Your assignment >>
Only the number is wanted: how many lines below contain "computer"?

__________________________________________________

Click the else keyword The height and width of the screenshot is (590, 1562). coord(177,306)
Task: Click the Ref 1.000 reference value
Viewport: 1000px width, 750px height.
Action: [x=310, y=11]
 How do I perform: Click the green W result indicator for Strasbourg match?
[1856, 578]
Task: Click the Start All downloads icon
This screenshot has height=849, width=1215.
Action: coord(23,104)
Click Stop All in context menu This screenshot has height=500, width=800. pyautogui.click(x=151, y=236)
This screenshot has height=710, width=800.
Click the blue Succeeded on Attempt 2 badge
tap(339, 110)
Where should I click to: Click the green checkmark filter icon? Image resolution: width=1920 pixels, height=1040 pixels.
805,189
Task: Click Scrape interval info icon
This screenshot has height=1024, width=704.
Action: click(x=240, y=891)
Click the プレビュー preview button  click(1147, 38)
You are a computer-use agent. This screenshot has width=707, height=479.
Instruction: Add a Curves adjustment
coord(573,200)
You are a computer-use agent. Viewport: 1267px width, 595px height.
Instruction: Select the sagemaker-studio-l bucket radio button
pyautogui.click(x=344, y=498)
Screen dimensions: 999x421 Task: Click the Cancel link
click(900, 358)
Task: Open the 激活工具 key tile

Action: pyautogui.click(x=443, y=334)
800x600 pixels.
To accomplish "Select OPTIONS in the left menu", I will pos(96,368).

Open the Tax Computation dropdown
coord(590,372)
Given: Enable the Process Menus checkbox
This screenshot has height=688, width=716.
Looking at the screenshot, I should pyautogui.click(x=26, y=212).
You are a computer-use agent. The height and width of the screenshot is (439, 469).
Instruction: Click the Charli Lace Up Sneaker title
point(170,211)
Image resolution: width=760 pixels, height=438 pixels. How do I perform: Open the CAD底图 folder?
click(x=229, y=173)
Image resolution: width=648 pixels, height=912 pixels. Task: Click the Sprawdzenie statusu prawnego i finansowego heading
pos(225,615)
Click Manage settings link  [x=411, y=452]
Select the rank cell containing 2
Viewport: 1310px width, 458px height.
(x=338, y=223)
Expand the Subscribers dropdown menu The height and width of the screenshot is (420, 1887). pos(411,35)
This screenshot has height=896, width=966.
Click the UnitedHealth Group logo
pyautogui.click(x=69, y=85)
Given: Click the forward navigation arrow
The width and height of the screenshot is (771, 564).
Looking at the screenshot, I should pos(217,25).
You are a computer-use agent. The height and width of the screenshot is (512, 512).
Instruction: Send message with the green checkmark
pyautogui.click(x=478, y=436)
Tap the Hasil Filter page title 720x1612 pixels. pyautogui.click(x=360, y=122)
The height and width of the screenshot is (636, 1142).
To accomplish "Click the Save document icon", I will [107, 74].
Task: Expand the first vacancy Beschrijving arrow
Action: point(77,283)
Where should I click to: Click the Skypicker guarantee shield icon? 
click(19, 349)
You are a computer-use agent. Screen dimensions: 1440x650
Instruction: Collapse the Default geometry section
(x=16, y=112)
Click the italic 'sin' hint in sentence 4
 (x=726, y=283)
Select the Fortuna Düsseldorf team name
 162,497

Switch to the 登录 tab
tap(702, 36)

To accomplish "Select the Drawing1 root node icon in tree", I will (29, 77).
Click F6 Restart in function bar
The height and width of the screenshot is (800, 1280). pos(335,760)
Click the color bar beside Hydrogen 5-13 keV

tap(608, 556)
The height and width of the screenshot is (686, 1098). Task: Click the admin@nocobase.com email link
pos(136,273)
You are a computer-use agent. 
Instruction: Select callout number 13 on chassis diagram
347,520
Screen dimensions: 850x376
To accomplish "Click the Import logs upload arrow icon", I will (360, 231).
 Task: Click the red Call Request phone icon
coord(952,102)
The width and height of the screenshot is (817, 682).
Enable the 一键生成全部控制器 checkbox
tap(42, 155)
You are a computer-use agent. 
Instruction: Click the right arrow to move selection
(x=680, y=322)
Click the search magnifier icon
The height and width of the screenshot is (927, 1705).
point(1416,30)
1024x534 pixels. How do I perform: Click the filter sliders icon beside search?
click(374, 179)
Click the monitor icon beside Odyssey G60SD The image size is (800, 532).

__________________________________________________

Reply to the exercise >>
7